Directions:
Set down exactly the lines from the one containing "microlit (228, 1719)" through the last line of the data below, and no others.

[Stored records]
────

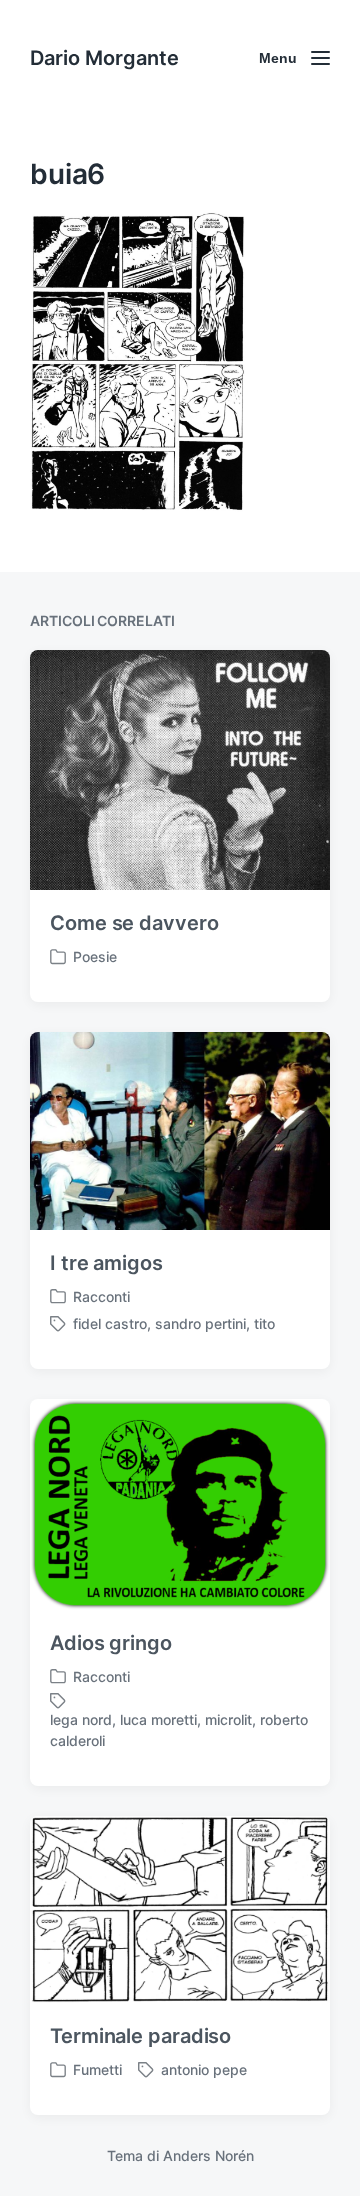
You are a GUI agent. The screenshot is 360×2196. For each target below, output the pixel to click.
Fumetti (97, 2069)
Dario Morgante (104, 58)
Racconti (101, 1296)
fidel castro (110, 1323)
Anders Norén (208, 2155)
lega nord (81, 1719)
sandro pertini (200, 1323)
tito (264, 1323)
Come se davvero (134, 923)
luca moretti (158, 1719)
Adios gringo (111, 1643)
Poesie (95, 956)
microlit (228, 1719)
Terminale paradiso (140, 2036)
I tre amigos (106, 1263)
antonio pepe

────

Response to this exercise:
microlit (228, 1719)
Terminale paradiso (140, 2036)
I tre amigos (106, 1263)
antonio pepe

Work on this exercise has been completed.